Exercise directions: Could you give again exactly, and only, the lines from the one holding "Task: Click the IMG copy image icon" through the end of the data, both ends included, with pictures left out?

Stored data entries
* * * * *
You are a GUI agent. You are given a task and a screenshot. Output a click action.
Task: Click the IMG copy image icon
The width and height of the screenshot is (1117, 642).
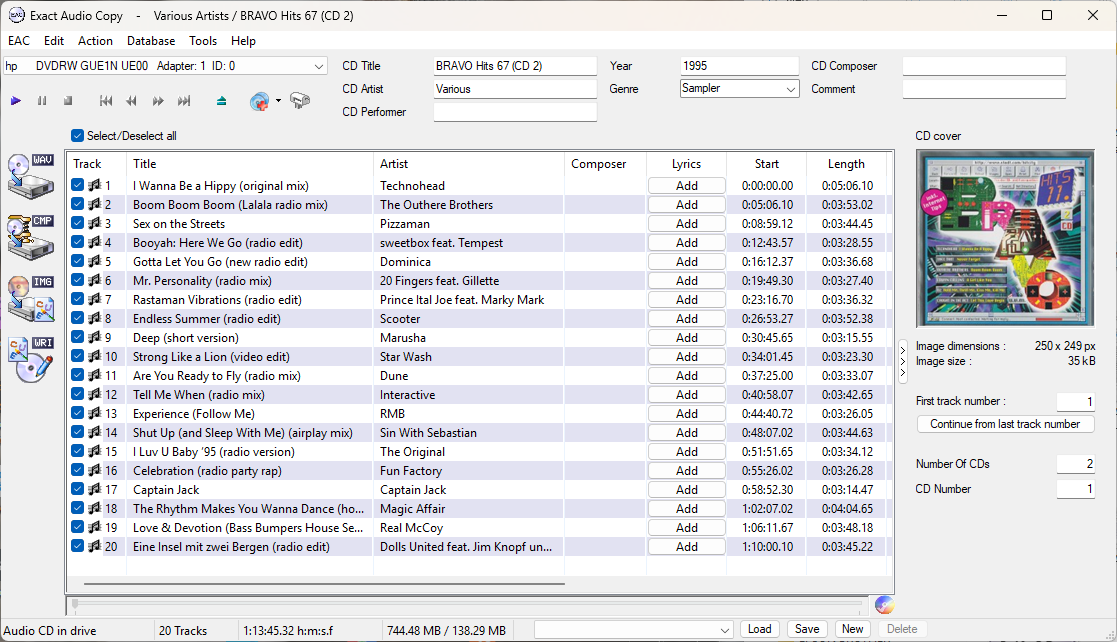[x=30, y=298]
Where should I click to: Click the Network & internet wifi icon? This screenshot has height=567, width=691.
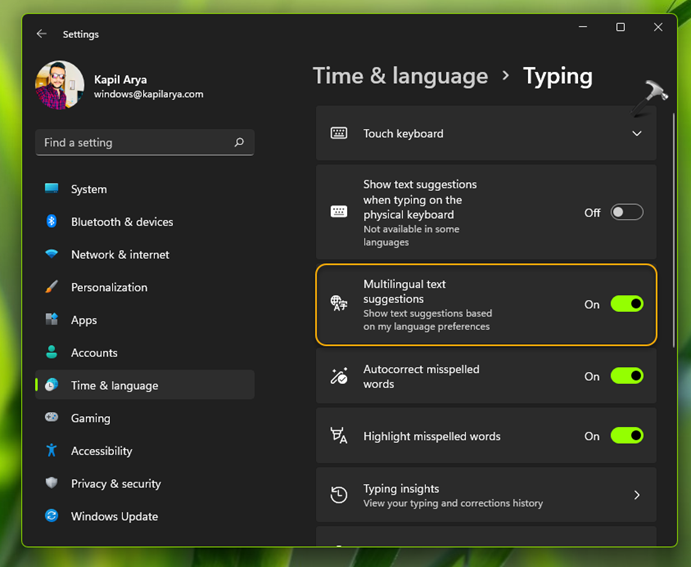point(51,255)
* * * * *
Solution for this problem:
Task: Click the IMG copy image icon
The width and height of the screenshot is (1117, 642).
[x=30, y=298]
Where should I click to: Click the Network & internet wifi icon? This screenshot has height=567, width=691.
point(51,255)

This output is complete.